桐人から受け取った黒い小箱の見当は付いていた。そして、新井は小箱を開けて良いかと桐人に尋ねた。かぶりを大きく縦に振り拓真は微笑んだ。

「律子への俺の気持ちです…」

 新井が、小箱を静かに開けた。

「これは!……」

 新井が察していた通り、そこには燦然と輝くダイヤモンドのリングが納められていた。

「判ったよ…本当に律ちゃんを愛している気持ちが伝わってくるよ。今、渡せないのも訳があるんだろう…二十年後のクリスマスイブだな?絶対に取りに来いよ!二人共…でも、長いぞ二十年は…何が起こるか誰にも見当が付かない。
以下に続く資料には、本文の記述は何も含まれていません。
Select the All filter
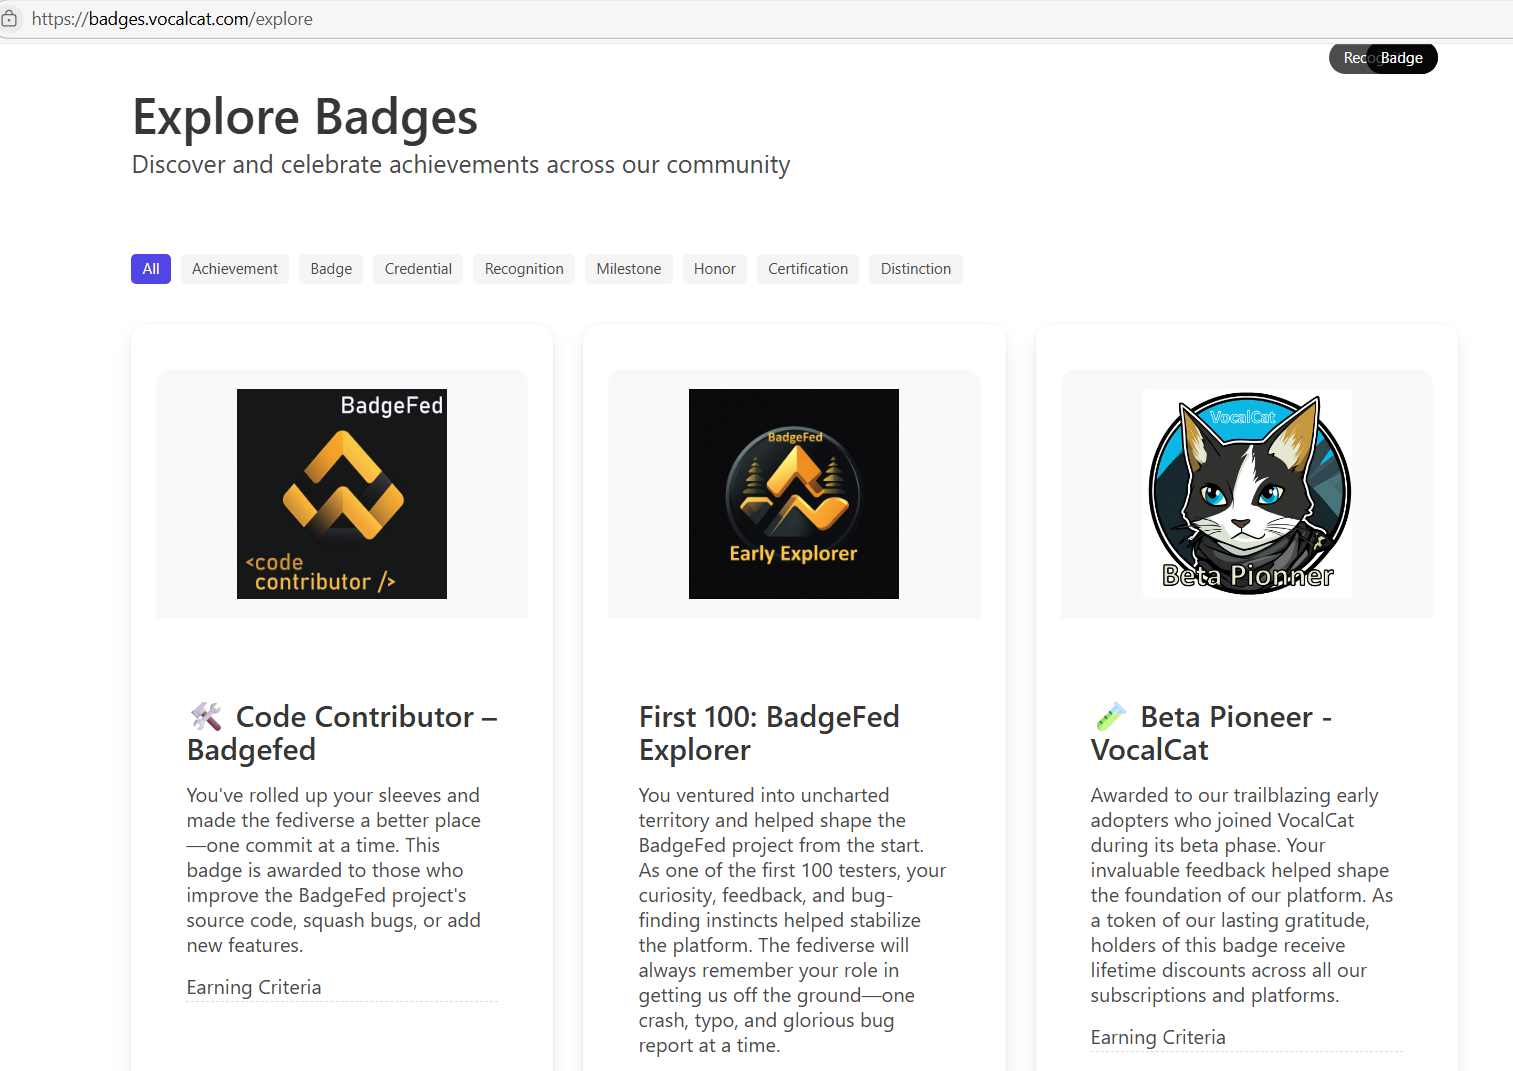[x=151, y=269]

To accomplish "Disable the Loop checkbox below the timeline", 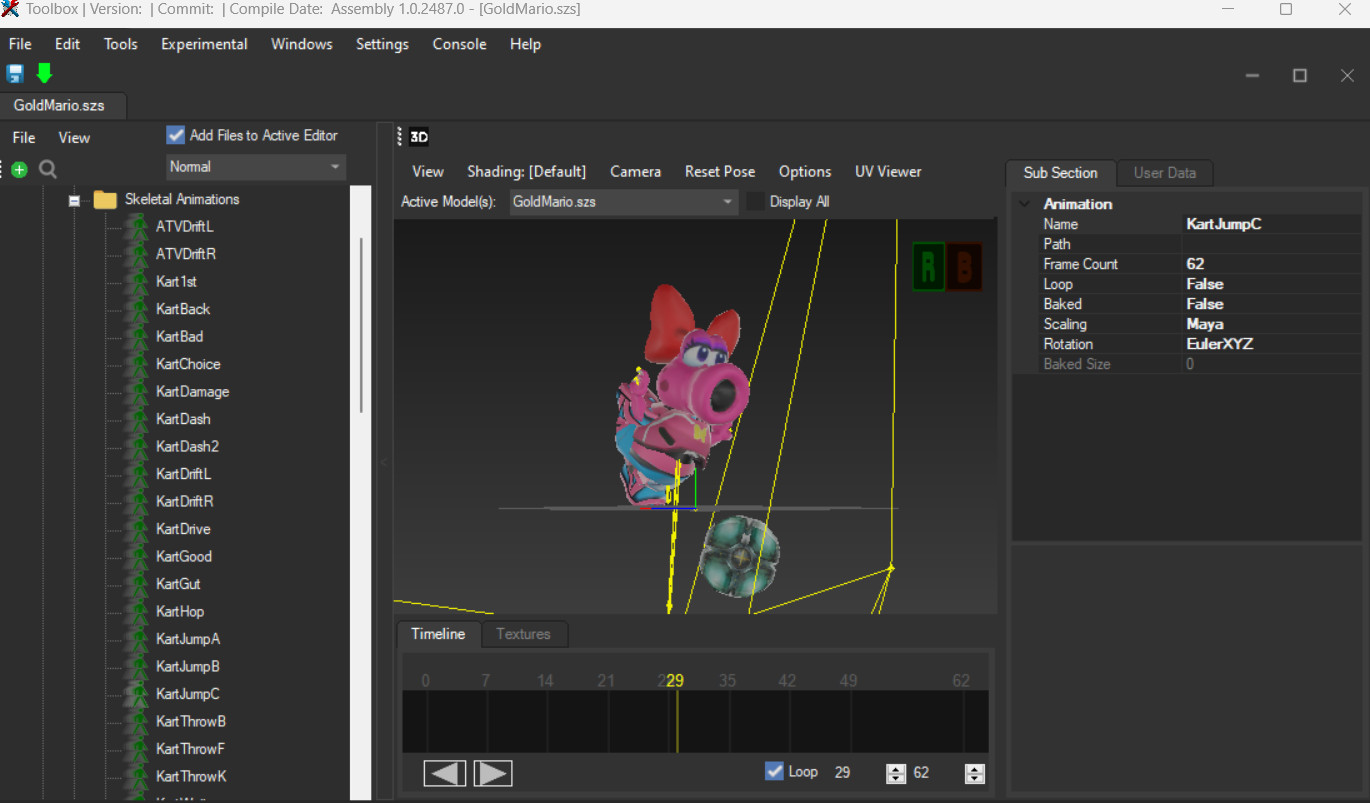I will (x=775, y=770).
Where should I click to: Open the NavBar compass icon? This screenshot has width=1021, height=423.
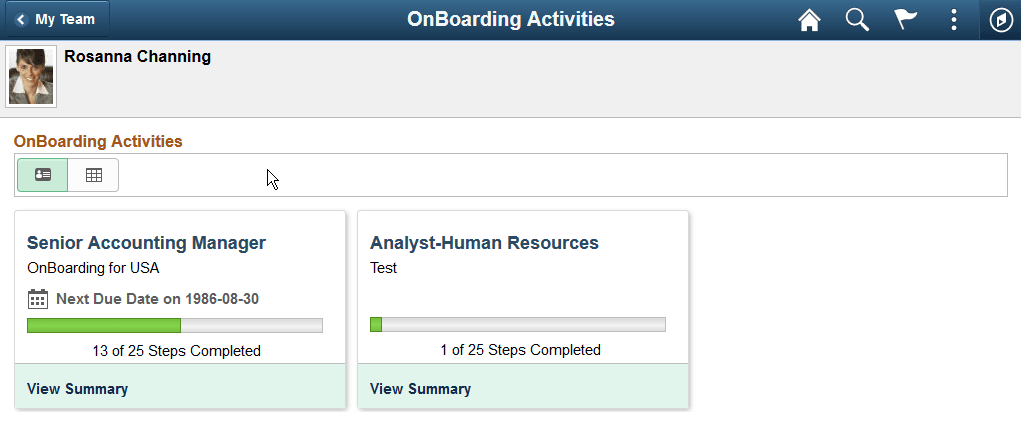(x=1001, y=20)
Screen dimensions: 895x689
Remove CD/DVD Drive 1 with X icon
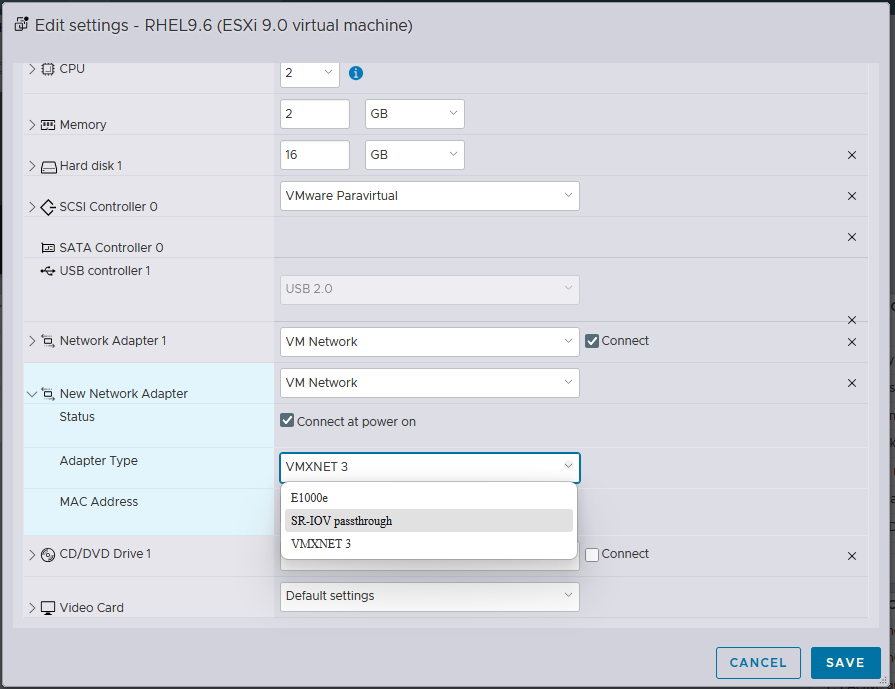click(852, 556)
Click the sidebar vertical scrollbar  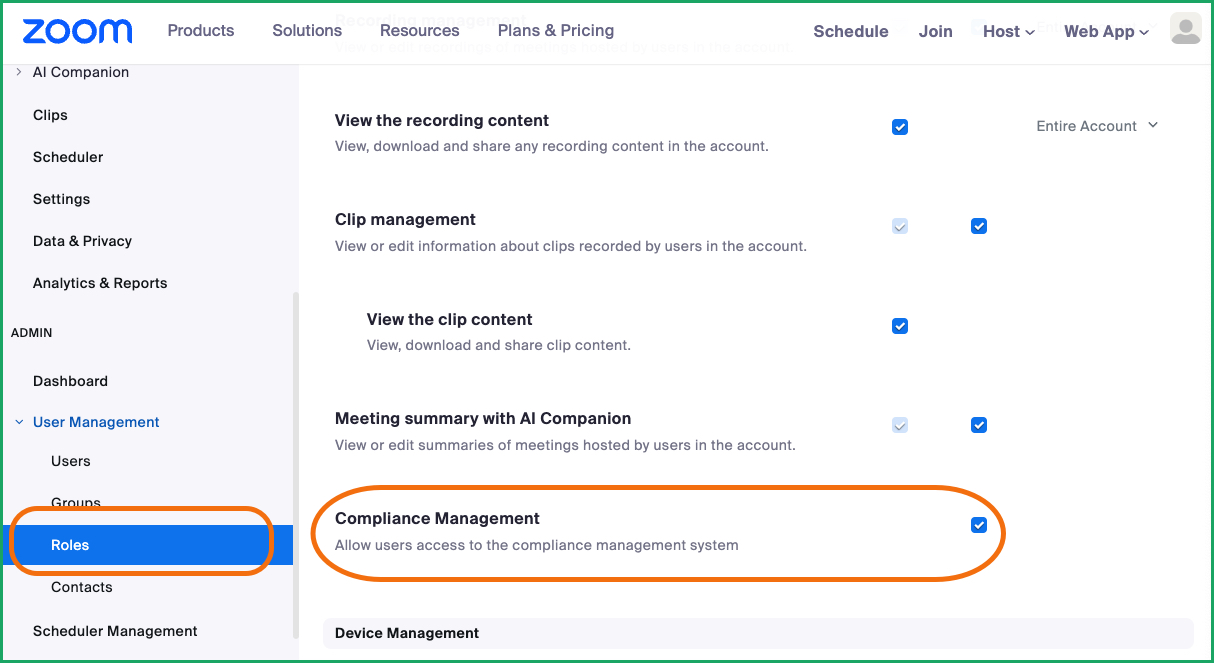tap(294, 465)
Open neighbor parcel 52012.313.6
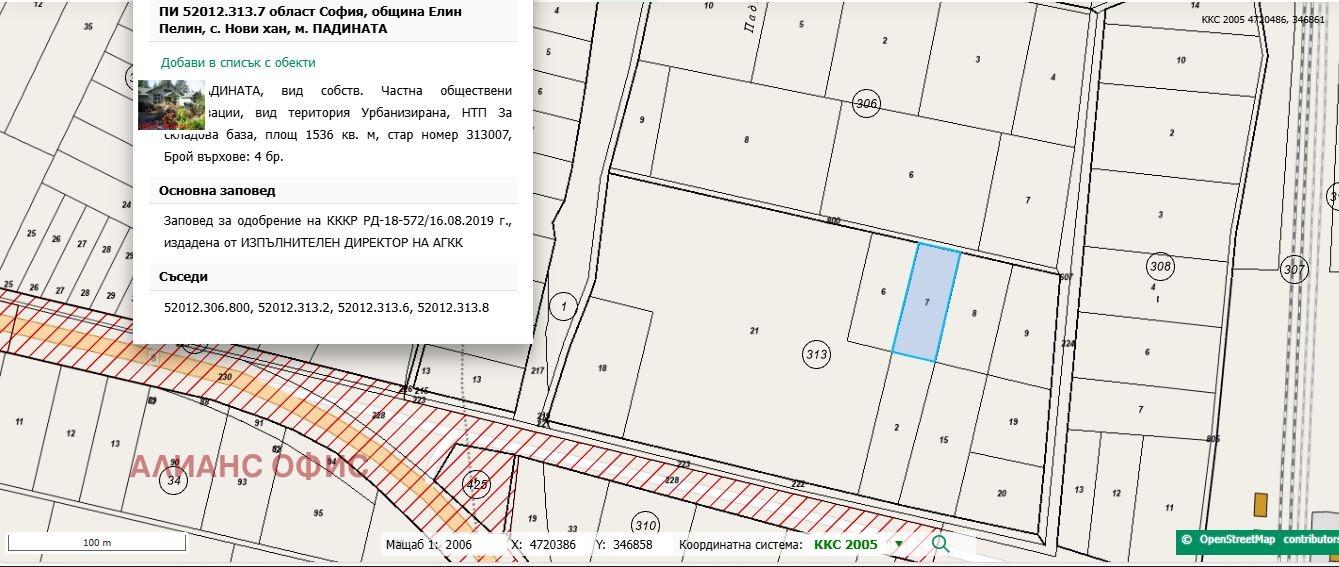Image resolution: width=1339 pixels, height=567 pixels. [374, 308]
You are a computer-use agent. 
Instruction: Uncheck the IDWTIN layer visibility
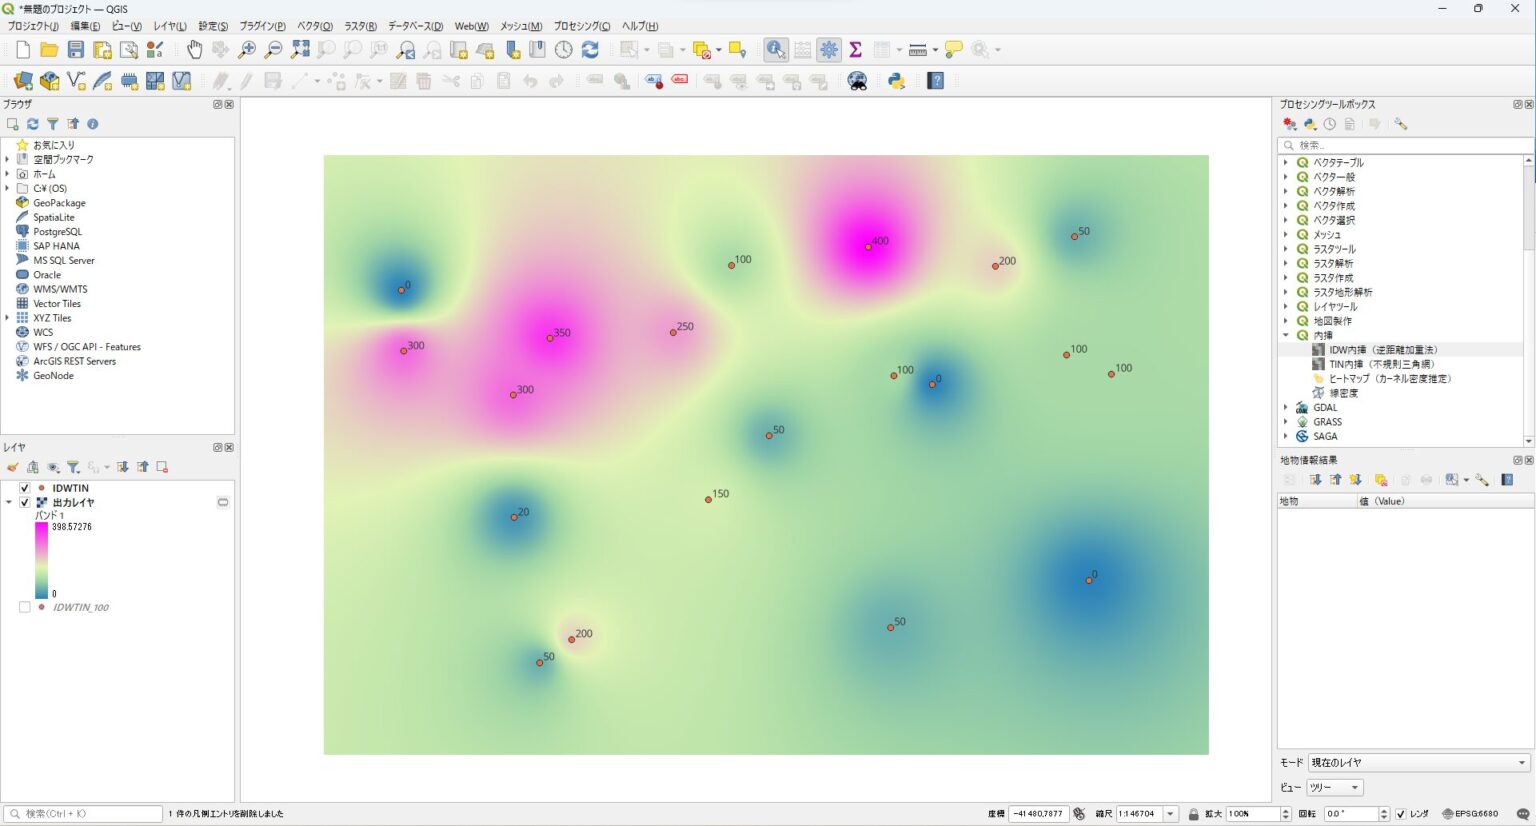click(25, 488)
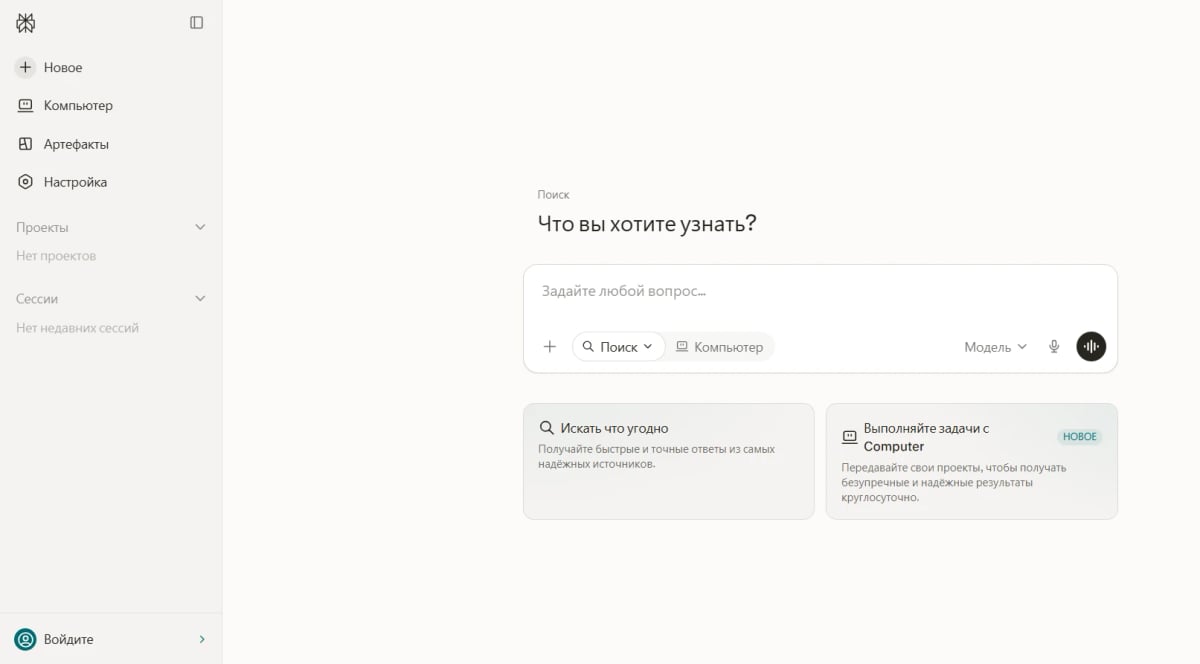Screen dimensions: 1200x664
Task: Activate the microphone dictation icon
Action: tap(1054, 347)
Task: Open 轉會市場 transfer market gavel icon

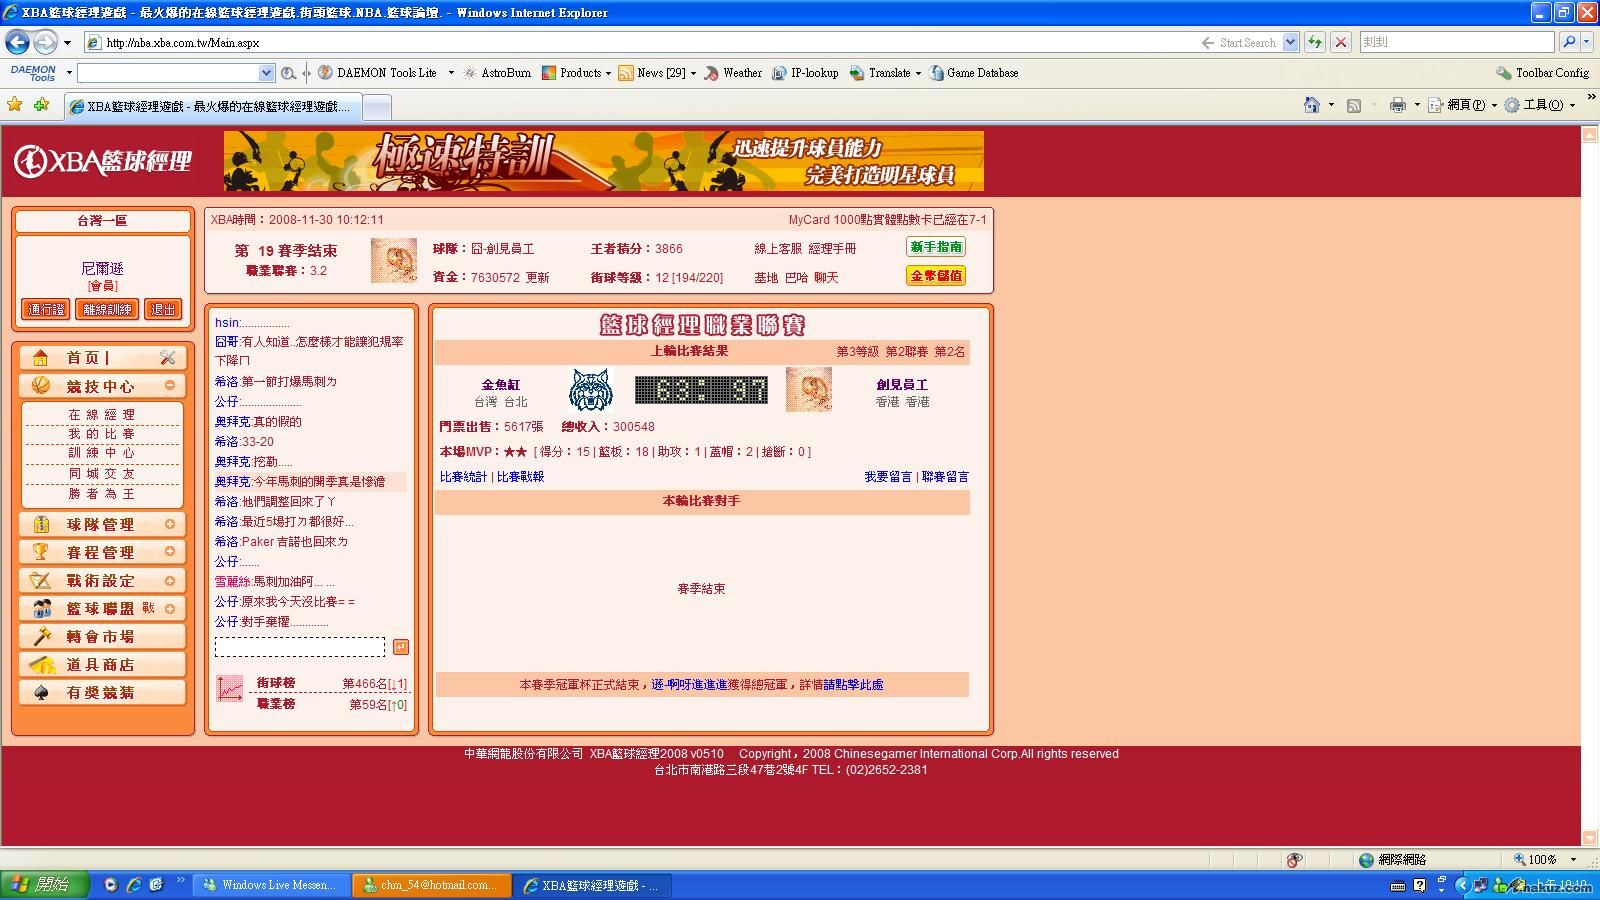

この店すら残せているかどうか解らない……」

「その時は、その時です」

 桐人は微笑んで言った。律子も、指輪を見ようともせずに桐人をじっと見つめ微笑んだ。
 その二人の微笑みは、この指輪より、遥かに輝きを放っていた。

 二人が別れるのを見るのは新井は辛かった。
 しかし、二人は二十年後という長い時を、まるで明日にも又、逢うような爽やかな別れだった。

「必ず彼らは現れる!彼らの為に、俺も頑張らないと!それが自分の為になる気がする…」

 新井は、二人に神と云う存在をうっすらと感じさせられていた。